_Reading text_
========================================================================

Sunday, February 22, 2009

Laying the Basis of Education by the Habit of Reading

This period of a child's life between his sixth and his ninth year should be used to lay the basis of a liberal education, and of the habit of reading for instruction. During these years the child should enter upon the domain of knowledge, in a good many directions, in a reposeful, consecutive way, which is not to be attained through the somewhat exciting medium of oral lessons. Charlotte Mason, Preface to Home Education
First, it's interesting about the "oral lessons". I could find nothing more about her caution about their use in Home Education, but in School Education you find, under the heading of "means of destroying the desire for knowledge" (p 214 School Education)

(a) Too many oral lessons, which offer knowledge in a diluted form, and do not leave the child free to deal with it.
(b) Lectures, for which the teacher collects, arranges, and illustrates matter from various sources; these often offer knowledge in too condensed and ready prepared a form.
A little later in the book (p 226):

Thus it becomes a large part of the teacher's work to help children to deal with their books; so that the oral lesson and lecture are but small matters in education, and are used chiefly to summarise or to expand or illustrate.

========================================================================

_Input data_
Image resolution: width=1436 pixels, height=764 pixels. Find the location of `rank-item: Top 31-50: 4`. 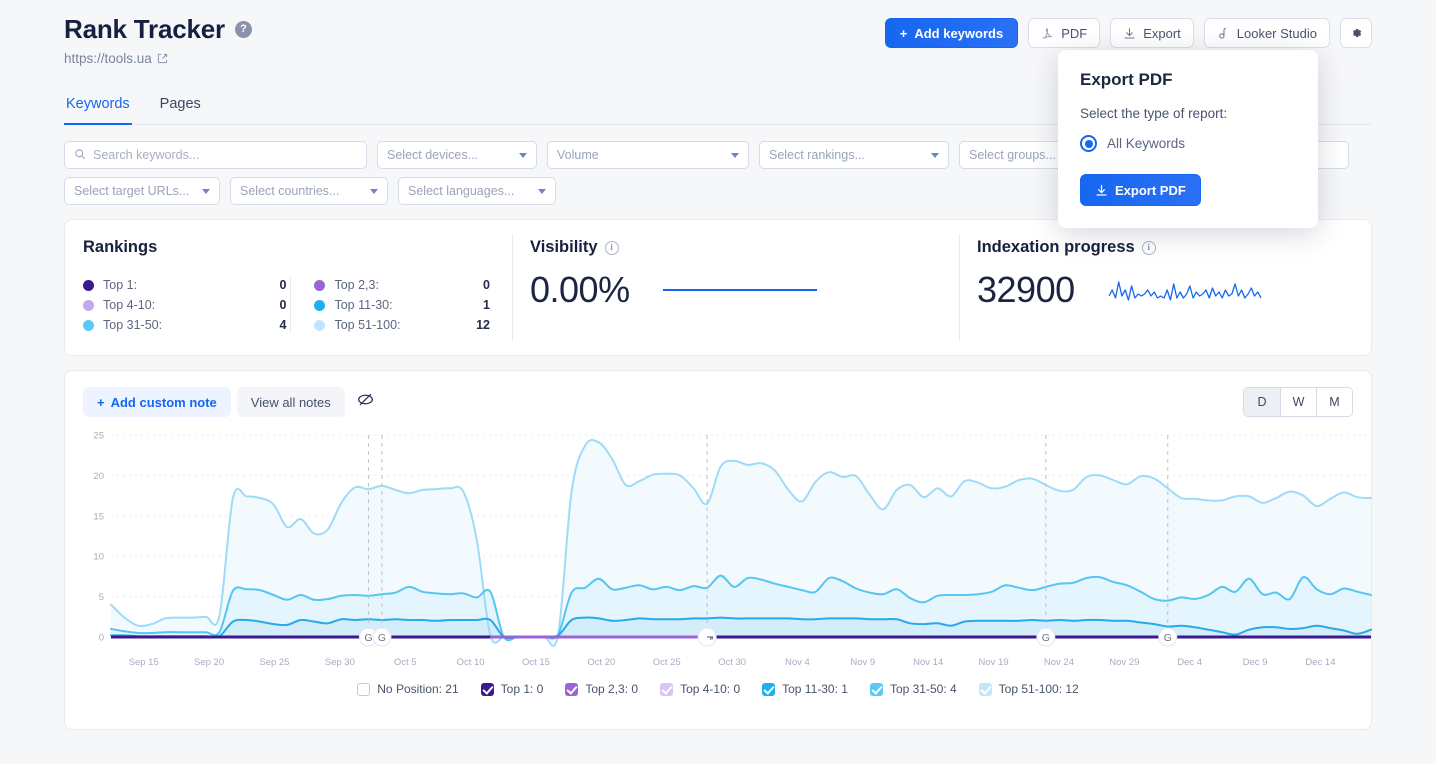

========================================================================

_Tasks to complete_
**a)** According to the post on reading and education, which years of a child's life should be used to lay the basis of a liberal education?
**b)** Summarize the post on reading and education in two sentences.
**c)** Swap "liberal" for "broad" in the post on reading and education, and give the passage again starting with "Sunday, February 22, 2009" and going on through "214 School Education)".
The data come from a separate, unrelated source.

_Responses for each task_
**a)** The years between the child's sixth and ninth year.

**b)** The post quotes Charlotte Mason's preface to Home Education, which says a child's sixth to ninth years should lay the basis of a liberal education and the habit of reading for instruction, in a way not attained through oral lessons. It then cites School Education, which lists too many oral lessons and lectures among the means of destroying the desire for knowledge and says a large part of the teacher's work is helping children deal with their books.

**c)**
Sunday, February 22, 2009

Laying the Basis of Education by the Habit of Reading

This period of a child's life between his sixth and his ninth year should be used to lay the basis of a broad education, and of the habit of reading for instruction. During these years the child should enter upon the domain of knowledge, in a good many directions, in a reposeful, consecutive way, which is not to be attained through the somewhat exciting medium of oral lessons. Charlotte Mason, Preface to Home Education
First, it's interesting about the "oral lessons". I could find nothing more about her caution about their use in Home Education, but in School Education you find, under the heading of "means of destroying the desire for knowledge" (p 214 School Education)